This...was the end of it. I don't intend on getting in touch with her again. Ever.
The one fallacy I have that is a part of me, so much a part of me that I can't shake it, even now, is that I, a fabulist, can affect your perceptions of me (of us) through the sheer power of words. No matter how hard I try to be an upstanding member of New York City society (friends, bars, work, what-have-you) I can't...shake you.
I've tried. And you're still whole-heartedly embedded in my head.
Seems to me (5am, Saturday night, kinda drunk, work at 10am tomorrow) that we've spent way too much time trading unfairs. You are unfair. So am I. This is the nature of our relationship, past and present. Sucks, maybe, but. I can't...change...this.
Look. I wish the best for you in everything you go for, and you know I think you can accomplish absolutely anything
you so much as think about. I am absolutely unwavering in that. It's magic
, the things you do by the power of will
alone. That's a trust I don't give out lightly, or (actually) ever - I'm actually willing to believe in what you used to try to teach me, drinking coffee
things on napkins that, no mater how hard I've tried, I could never really come to grips with. I wanted so desperately to be able to understand
you, but our circles
rarely met and...I lost that part of you. I feel like I didn't try hard enough. That's my fault, I think.
You know this, but...you can't screw up in my head, not to the point of me losing respect for what you're capable of. You are golden in how you think and what you can bend scares me, a little. Scared me then, scares me now.
- - -
It's been a year and more and...christ.
One of us blew it, here, and (me being me) I'm going to assume it's me. I miss you. And you're gone. And that's ripping me to shreds. Girls suck. You...don't.

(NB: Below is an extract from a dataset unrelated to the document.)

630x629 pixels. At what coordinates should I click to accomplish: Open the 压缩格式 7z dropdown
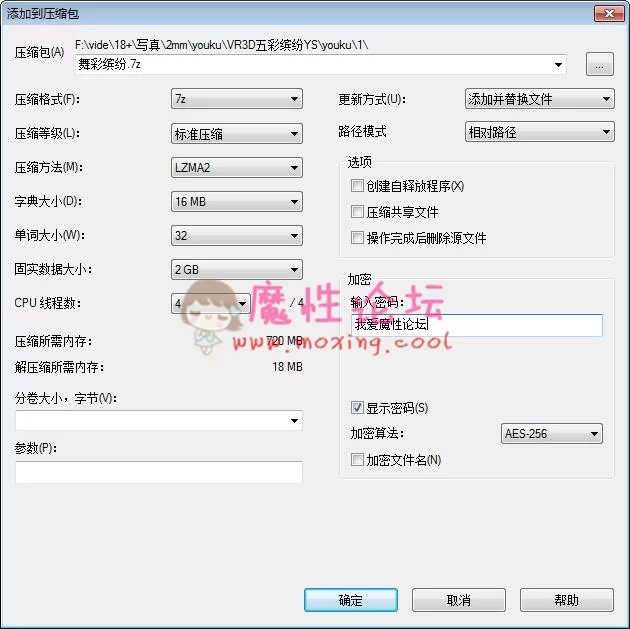tap(237, 99)
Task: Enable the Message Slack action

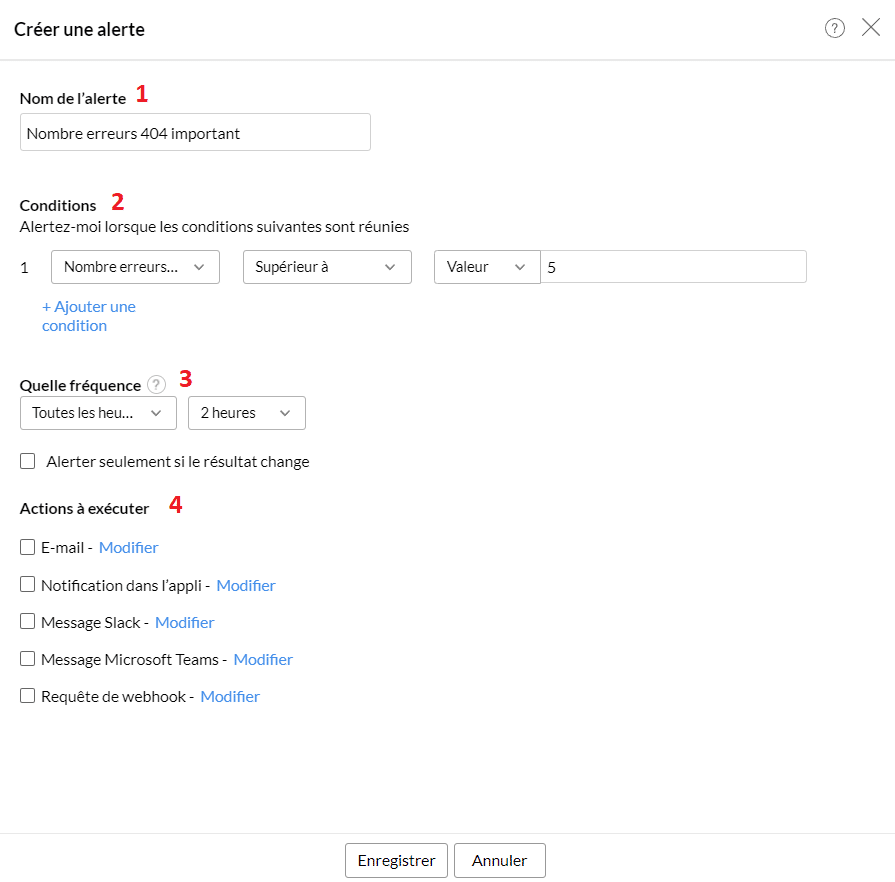Action: point(28,622)
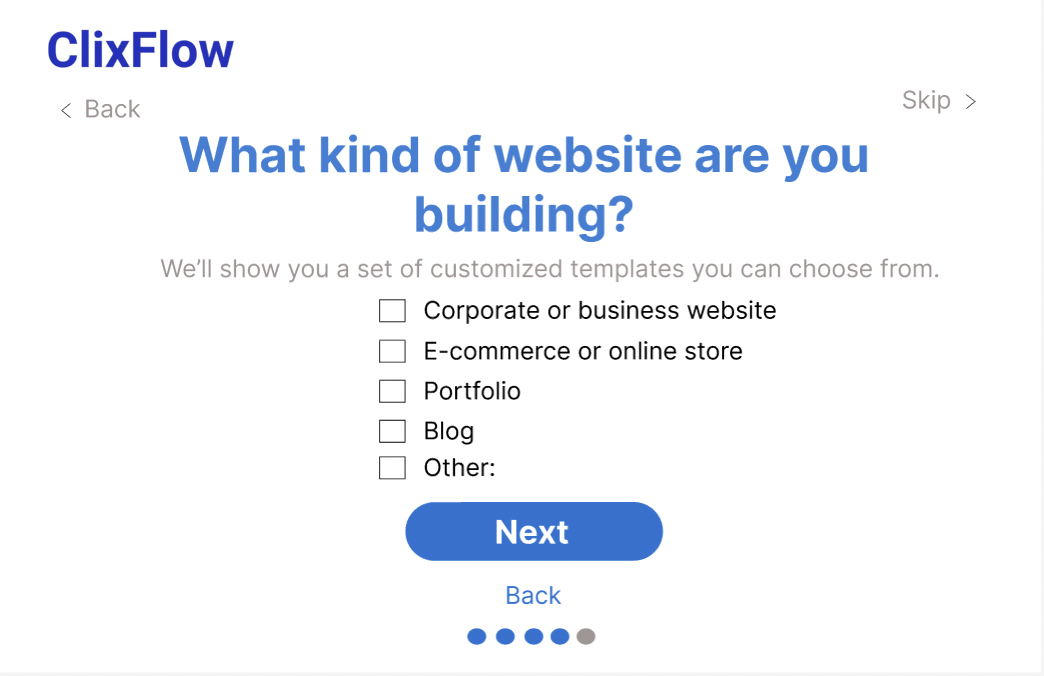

Maybe it way a mistake for me not to fight with you when you came home and said 'this is over.' Maybe I'm a horribly fixated freak, a guy who doesn't like change to such to such an extent that, even now, I wait for you to recognize what we've both lost and similarly what we've both gained over the last year.
Maybe (as I said somewhere else) I'm anthropomorphizing a ghost.
And maybe...I'm not crazy. Maybe (just maybe) there's still something here that, even through our now wholly disparate circumstances, we can bridge. Maybe we can be real, true friends. Or maybe we can convince each other that we've made a serious mistake. Either way.
I miss you, Amy. Every gesture and every (un)necessary silence. I wish I could shake you, but I can't, and I don't know why.
We can get coffee and talk about all the inanities of live, the universe and everything...or you could tell me what's really going through your head. We could trust each other a bit. Biased? Absolutely. But balanced. And (as always) there for you. Sand then, maybe; rock, now.
Do us both a favor, and lean.
I sent that last week. Haven't heard back. For various reasons, I'm not surprised.